• _Exercise instructions_
Write out the entries below exactly as they stand. Skip every image.

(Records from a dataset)
--*--

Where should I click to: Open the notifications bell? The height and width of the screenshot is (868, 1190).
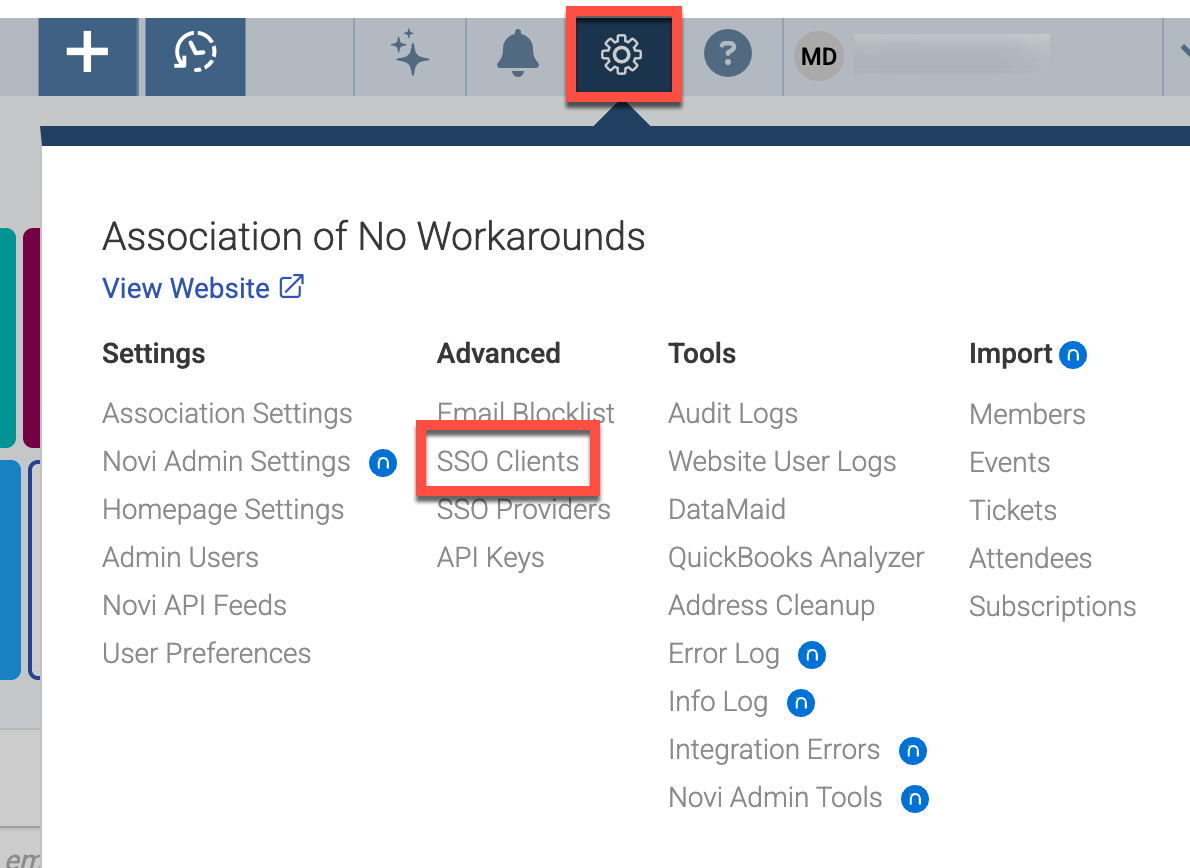click(518, 53)
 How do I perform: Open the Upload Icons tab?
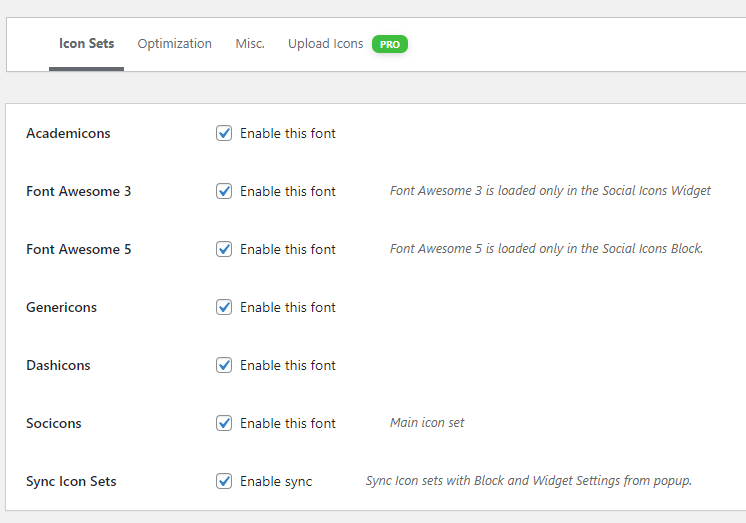tap(325, 44)
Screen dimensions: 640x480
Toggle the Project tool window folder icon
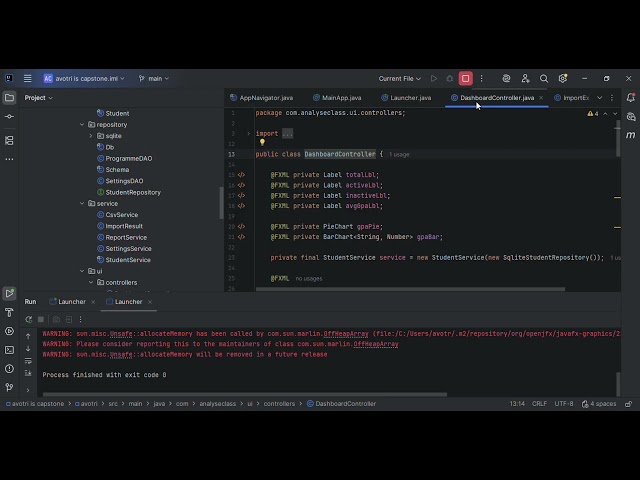click(x=9, y=98)
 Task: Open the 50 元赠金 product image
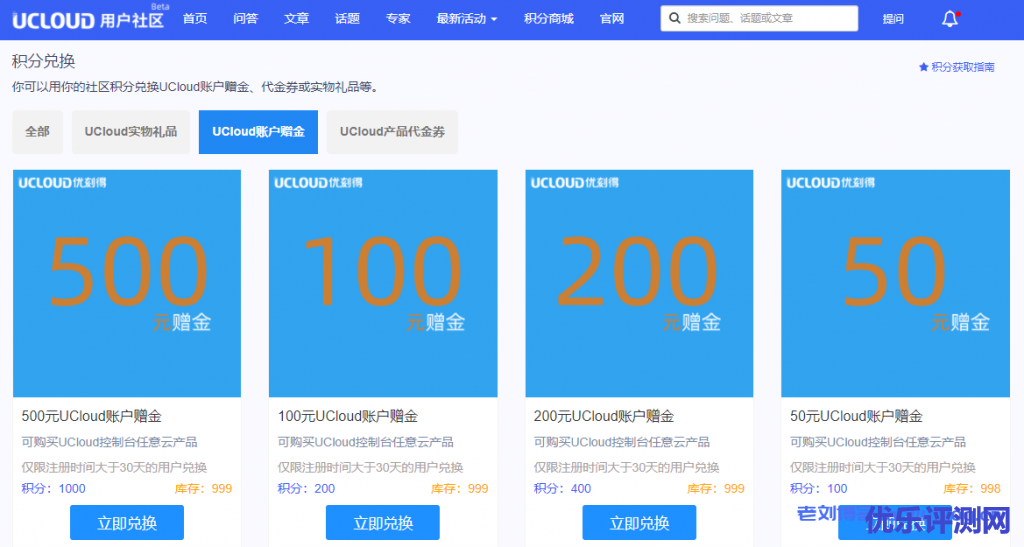[895, 283]
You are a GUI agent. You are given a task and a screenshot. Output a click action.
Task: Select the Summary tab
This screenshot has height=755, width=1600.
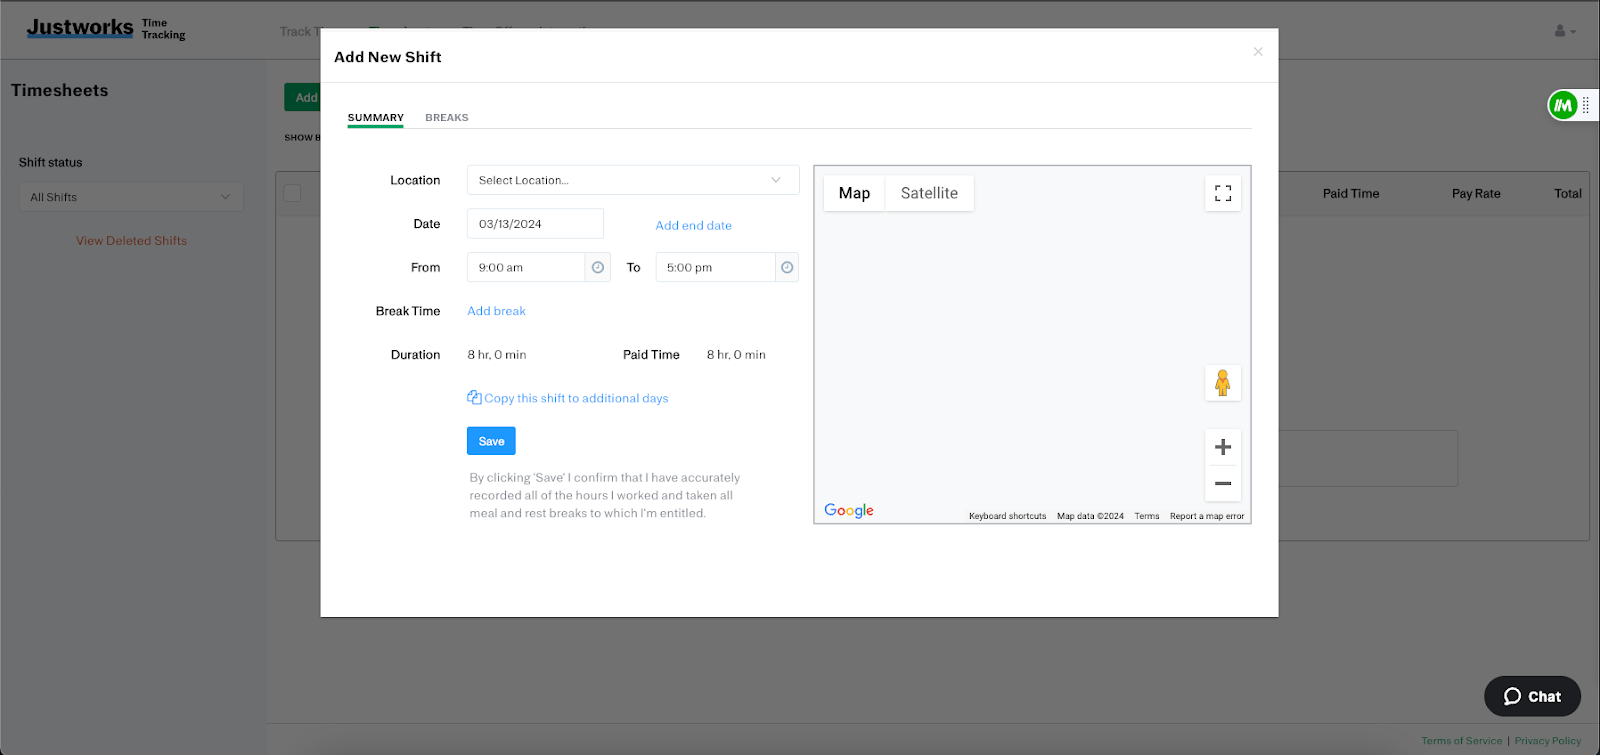[x=375, y=118]
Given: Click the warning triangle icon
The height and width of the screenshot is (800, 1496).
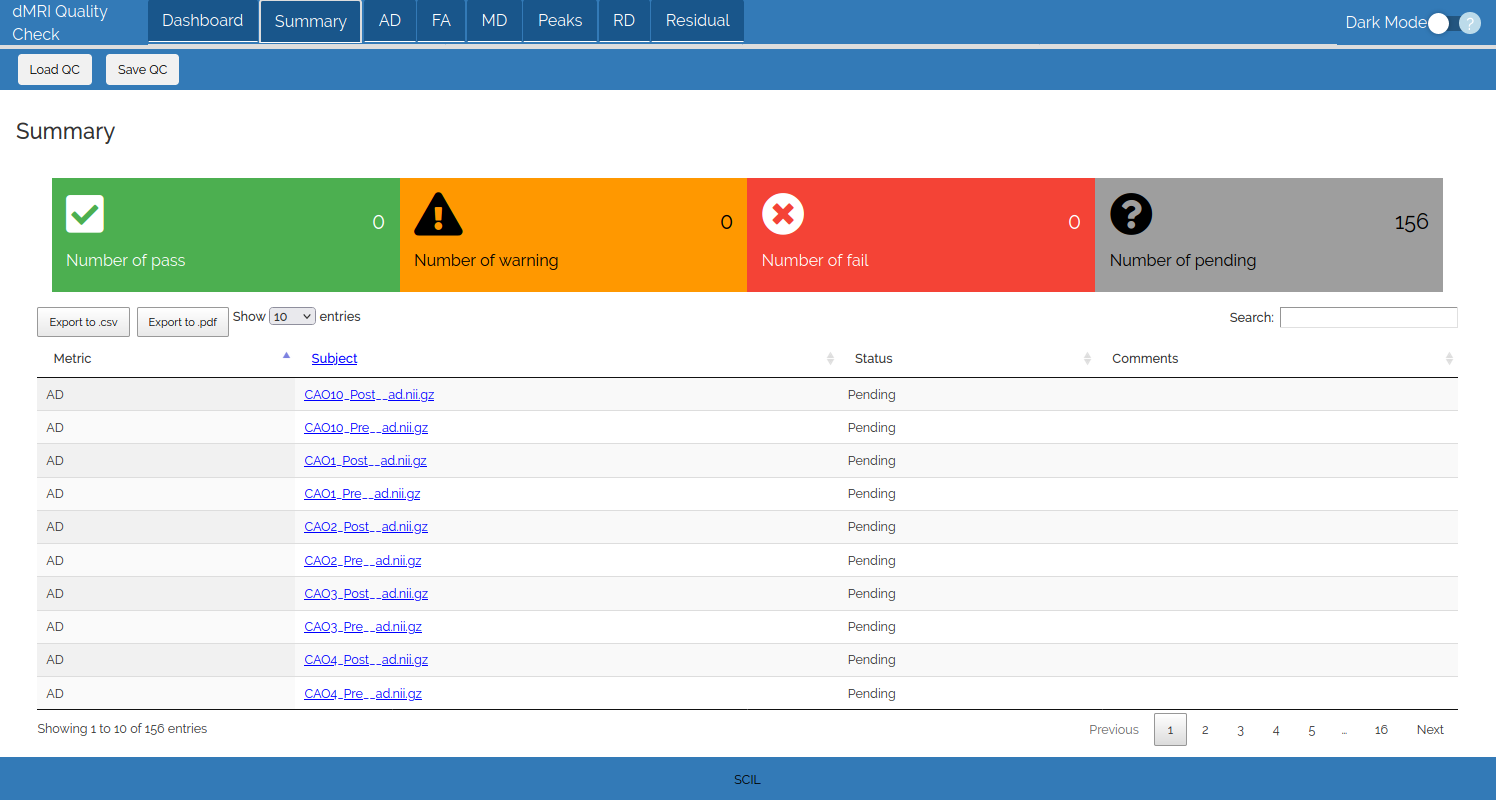Looking at the screenshot, I should coord(438,214).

--*--

• _Answer box_
Where should I click to: Open the notifications bell? The height and width of the screenshot is (868, 1190).
click(518, 53)
 How do I perform: Open the Upload Icons tab?
tap(325, 44)
Screen dimensions: 640x480
Toggle the Project tool window folder icon
click(x=9, y=98)
 Task: Open the 50 元赠金 product image
[895, 283]
You are a GUI agent. You are given a task and a screenshot. Output a click action.
Task: Select the Summary tab
This screenshot has height=755, width=1600.
[x=375, y=118]
Given: Click the warning triangle icon
The height and width of the screenshot is (800, 1496).
Looking at the screenshot, I should coord(438,214).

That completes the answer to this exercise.